DOCUMENT SECTION =
Average and Marginal Product of Labor

OK so up to now we’ve been on the consumer side — preferences, utility, demand theory. The whole picture from the buyer’s angle.

From here on out? Supplier side.

But honestly — you’ll just get it as you go, same as how demand theory clicked once you’d put the work in. So I’d say: lock in the earlier stuff first. Don’t skip ahead.

And one thing I noticed studying that earlier stuff — economics is basically just math…. lol. Still, since this is undergrad level, the math you actually need is pretty tame. Don’t panic.

Alright, let’s go.

A supplier — whether that’s a firm or just some guy — needs stuff in order to sell anything. The usual suspects: machines, money, labor.

These are called factors of production.

You’ve seen the Input → Output thing before, right? Yeah, the stuff above is the input. Feed those in, output comes out, and we’re going to call the quantity of that output $Q$.

WHAT THIS EXERCISE ASKS =
1. Decide whether each statement agrees with the notes on average and marginal product of labor, answering yes or no and quoting the words that settle it: (a) the earlier material covered the consumer side; (b) the math needed at undergrad level is hard; (c) machines, money, and labor are called factors of production.
2. Pick up the notes on average and marginal product of labor right after their last sentence and write what comes next.

SUPPLIED DATA =
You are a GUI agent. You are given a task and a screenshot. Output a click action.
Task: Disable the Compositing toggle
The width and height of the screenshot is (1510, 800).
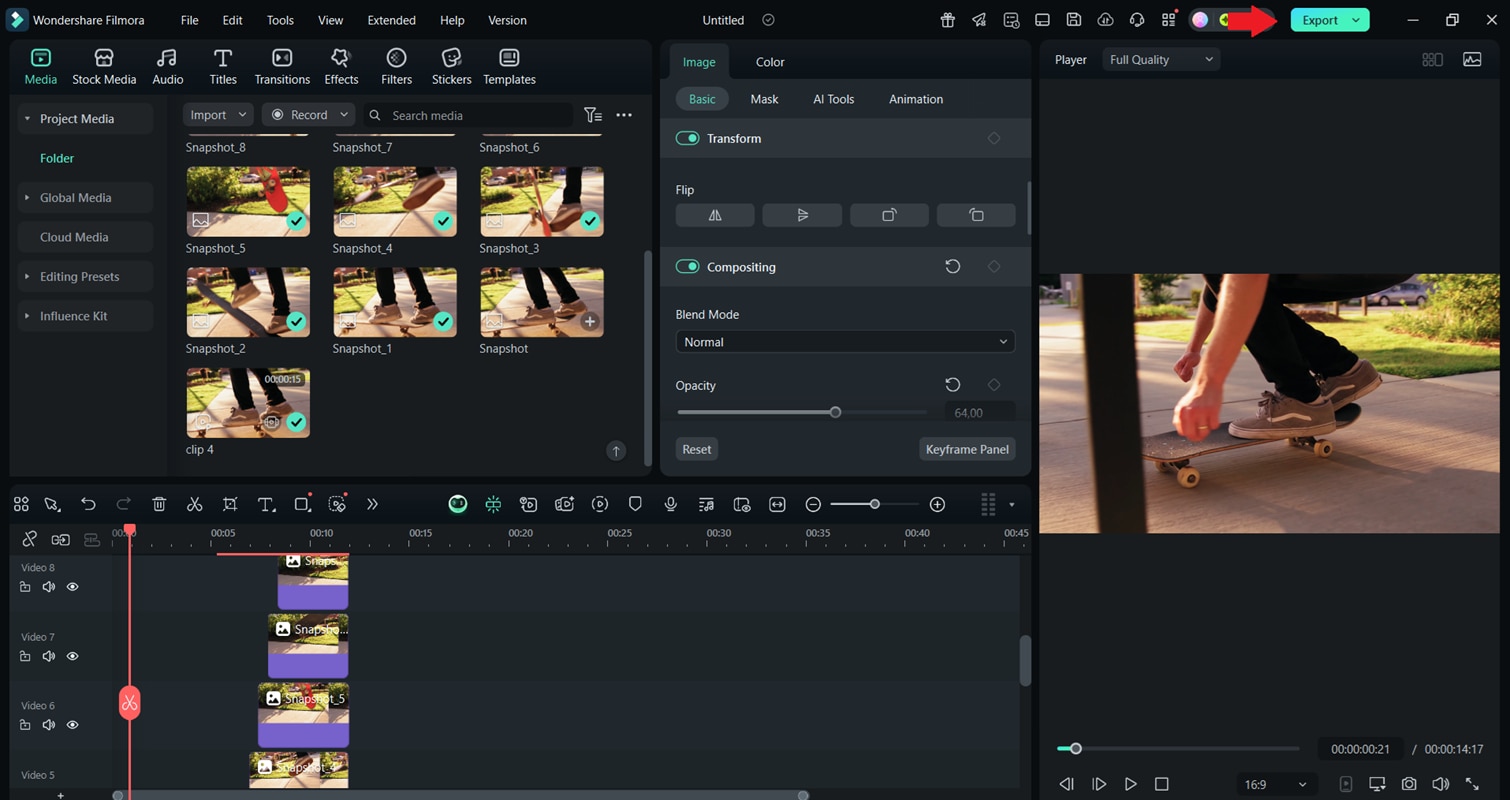[x=687, y=266]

ANSWER SET =
1.
(a) Yes: "up to now we’ve been on the consumer side"
(b) No: "the math you actually need is pretty tame"
(c) Yes: "The usual suspects: machines, money, labor." and "These are called factors of production."

2.
Labor we’ll call $L$ (for labor).

Physical capital and human capital — we’ll just lump them together for now and call the whole thing $K$ (for capital).

Obviously, how much $Q$ comes out depends on $L$ and $K$. So in the spirit of “$L$ and $K$ are the independent variables, $Q$ is the dependent variable hanging off them,” we write:

$$Q = f(L, K)$$

And… that’s it. Writing this down tells us nothing yet. We don’t know if $Q$ goes like $L^2$, or linearly, or like a square root, or what. All we know right now is: the $Q$ the supplier produces depends only on those two things, $L$ and $K$.

Now, yes — production really does depend on both $L$ and $K$. But let’s hold $K$ fixed for a sec and just watch what $Q$ does as we crank $L$ up and down.

Machines, money, office, factory… let’s say there’s some fixed amount of all of that, and let’s start from $L=0$.

If $L=0$, there are zero workers. Could anything possibly come out? Nope. So I think it’s pretty fair to say $Q = 0$ when $L = 0$.

But as $L$ climbs, $Q$ climbs too — and the size of each bump in $Q$ keeps getting bigger. Why? Because efficiency is going up alongside the labor.

Then, at some point, in the interval from $L = \alpha$ to $L = \beta$, $Q$ is still increasing — yes — but the rate it’s increasing at is starting to shrink. Efficiency is gradually losing steam.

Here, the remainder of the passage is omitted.